Scott-Heron, 43, learned piano while growing up in small-town Tennessee and began playing in bands after moving to New York City in his teens. He also cultivated literary passions and published a mystery novel, “The Vulture,” and a volume of poetry, “Small Talk at 125th & Lenox,” before he became nationally known as a musician.

While his recording career developed during the early ‘70s, Scott-Heron earned a master’s degree from Johns Hopkins University and made his primary living teaching creative writing and poetry at the University of the District of Columbia. It wasn’t until 1976, after he had become the first artist signed by Arista Records, that Scott-Heron gave up his teaching career to pursue music full time.

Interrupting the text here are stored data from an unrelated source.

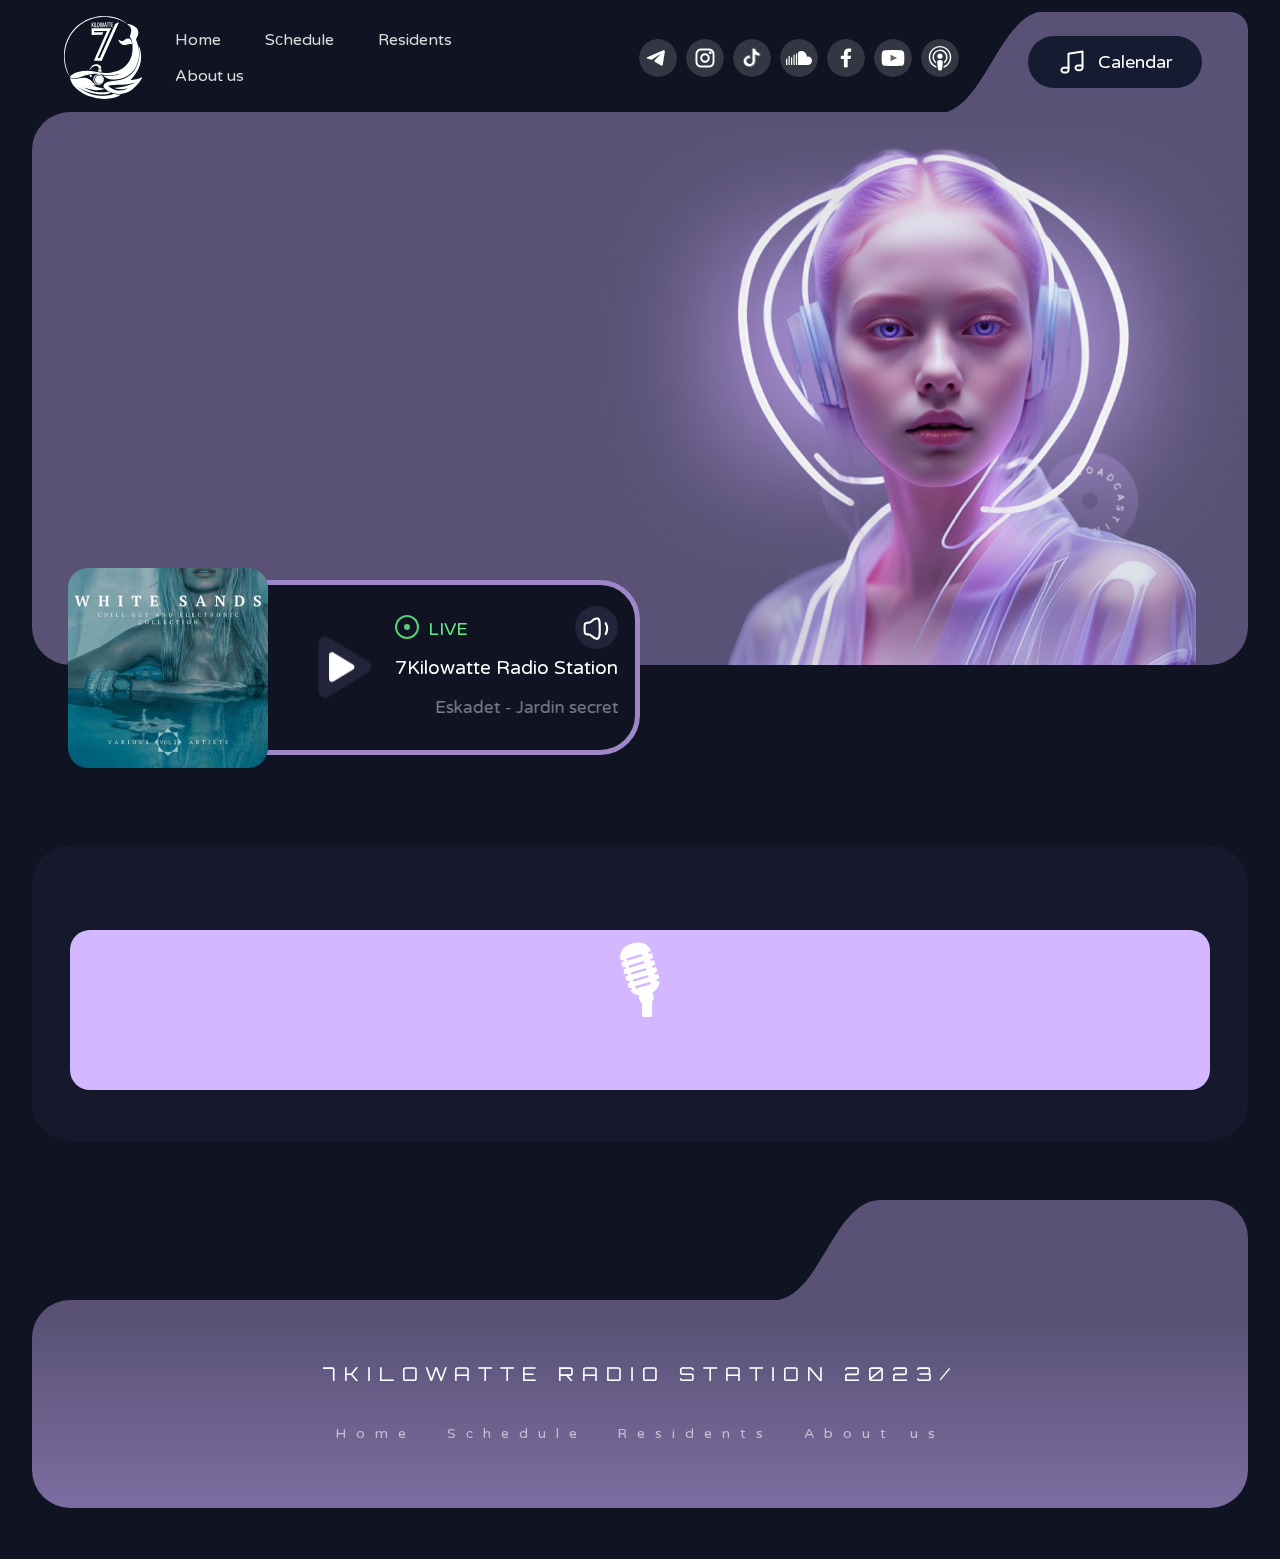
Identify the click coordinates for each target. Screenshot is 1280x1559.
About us (209, 76)
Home (198, 40)
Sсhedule (299, 40)
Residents (415, 40)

Scott-Heron hasn’t issued any new recordings in the United States since 1985, when he left Arista. His most recent album, the 17th of his career (counting two best-of compilations) was the 1990 double-CD release, “Live Somewhere in Europe,” issued on a British label.

Although most of Scott-Heron’s work is out of print in the United States, two compilations offer a decent overview. “The Revolution Will Not Be Televised,” on Bluebird/RCA, is drawn from his first three albums. “The Best of Gil Scott-Heron” features highlights from his Arista period. “The Revolution Will Not Be Televised” is included on both albums.

Based in New York, Scott-Heron has continued to tour steadily with his five-member band, the Amnesia Express. Concert audiences can expect a selection of prime oldies, but the title of one of Scott-Heron’s latest compositions, “From Watergate to Daryl Gates,” indicates that a satiric eye honed in the ‘70s and ‘80s remains open on the ‘90s.